Protein-coding gene in humans

Paired box gene 2, also known as Pax-2, is a protein which in humans is encoded by the PAX2 gene.

== Function ==

The Pax Genes, or Paired-Box Containing Genes, play important roles in the development and proliferation of multiple cell lines, development of organs, and development and organization of the central nervous system. The transcription factor gene PAX2 is important in the regionalized embryological development of the central nervous system. In mammals, the brain is developed in three regions: the forebrain, midbrain, and the hindbrain. Concentration gradients of fibroblast growth factor 8 (FGF8) and Wingless-Type MMTV Integration Site Family, Member 1 (Wnt1) control expression of Pax-2 during development of the Mesencephalon, or midbrain. Similar patterning during embryological development can be observed in “basal chordates or ascidians,” in which organization of the central nervous system in ascidian larvae are also controlled by fibroblast growth factor genes. PAX2 encodes for the transcription factor which appears to be essential in the organization of the midbrain and hindbrain regions, and at the earliest can be detected on either side of the sulcus limitans, which separates motor and sensory nerve nuclei.

PAX2 encodes paired box gene 2, one of many human homologues of the Drosophila melanogaster gene prd. The central feature of this transcription factor gene family is the conserved DNA-binding paired box domain. PAX2 is believed to be a target of transcriptional suppression by the tumor suppressor gene WT1. Pax 2 is a transcription factor controlled by the signaling molecules Wnt1 and Fgf8. Pax2 along with other transcription factors Pax5, Pax8, En1, and En 2 are expressed across the Otx2-Gbx2 boundary in the mid-hindbrain region. These transcription factors work with the signaling molecules Wnt1 and Fgf8 to maintain the MHB organizer. The MHB controls midbrain and cerebellum development. Pax2 is the earliest known gene to be expressed across the Otx2-Gbx2 boundary. It is first expressed in the late primitive streak stage and is expressed in a narrow ring centered at the MHB during somitogenesis. Transgene expression of the mid-hindbrain and developing kidney is directed by Pax2. There are three distinct MHB-specific enhancers in the upstream region of Pax2. Expression at the MHB from the four-somite stage onwards is directed by the two late enhancers in the proximal and distal regions of Pax2. The early enhancer located in the intermediate region activates the mid-hindbrain region of late gastrula embryos. The activation of Pax2, Pax5, and Pax8 is a conserved feature of all vertebrates.

== Clinical significance ==

Pathologically, Pax2 has been demonstrated to activate hepatocyte growth factor (HGF) gene promoter, and both have been indicated as playing a role in human prostate cancers.

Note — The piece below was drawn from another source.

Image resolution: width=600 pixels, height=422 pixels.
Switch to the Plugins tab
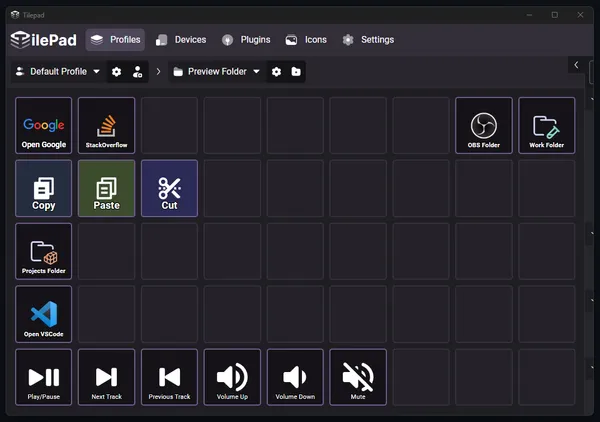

Mutations within PAX2 have been shown to result in optic nerve colobomas and renal hypoplasia. Alternative splicing of this gene results in multiple transcript variants. Pax2 and Pax8 are also necessary for the formation of the pronephros and subsequent kidney structures. Pax2 and Pax8 regulate the expression of Gata3. Without these genes mutations in the urogenital system arise.

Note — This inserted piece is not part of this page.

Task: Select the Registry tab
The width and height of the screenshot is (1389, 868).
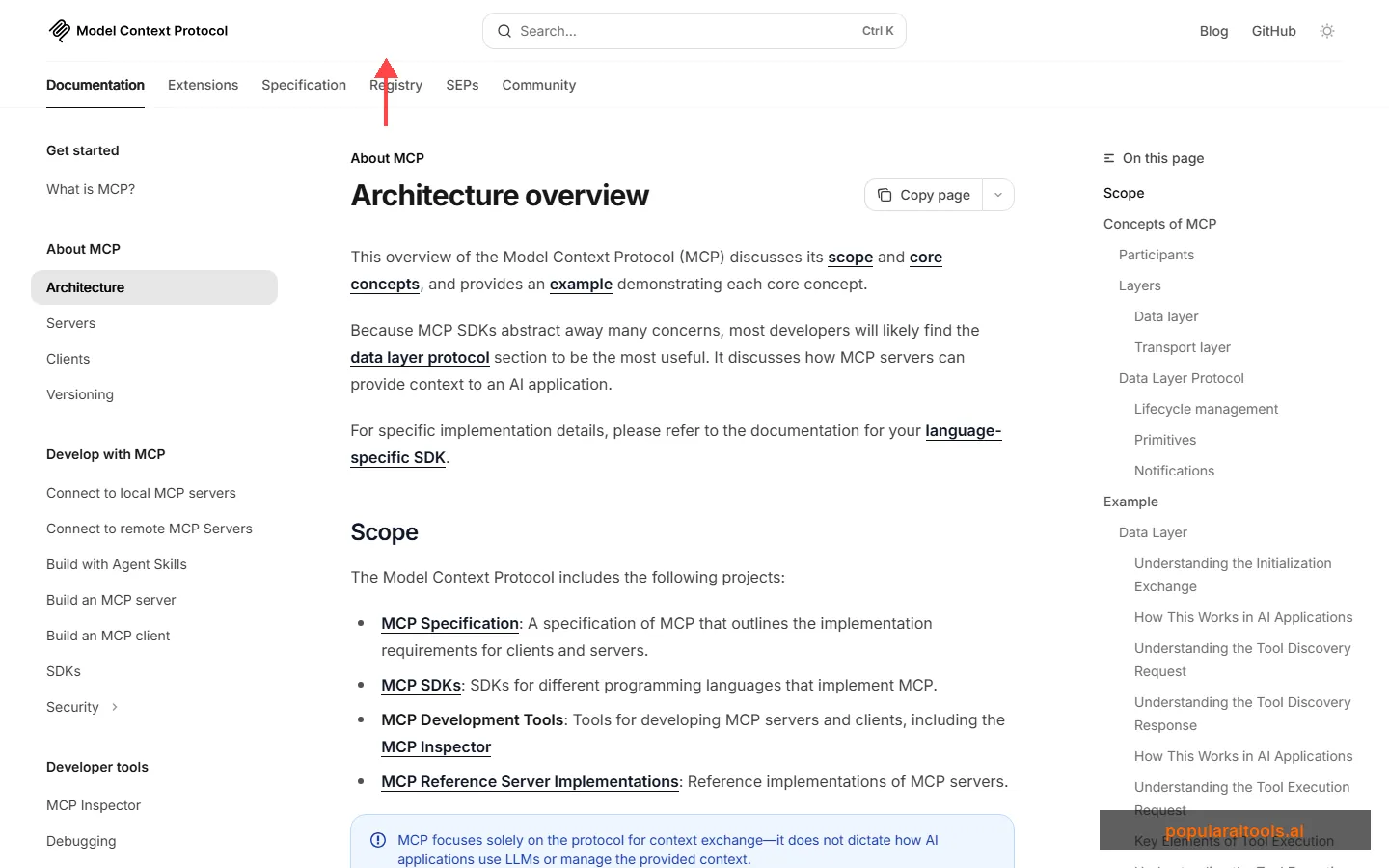Action: click(x=395, y=85)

Pax2 misexpression is frequently observed in proliferative disorders of the kidney. For example, Pax2 is highly expressed in polycystic kidney disease (PKD), Wilms' tumor (WT), and renal cell carcinoma (RCC). Pax2 expression in these diseases appears fuel cell cycling, inhibit cell death, and confer resistance to chemotherapy. Due to its role in these diseases, Pax2 is an attractive therapeutic target and a number of methods for inhibiting its activity have been investigated. In fact, a small-molecule was recently identified with the ability to disrupt Pax2 mediated transcription by blocking Pax2 from binding to DNA.

== Interactions ==

PAX2 has been shown to interact with PAXIP1.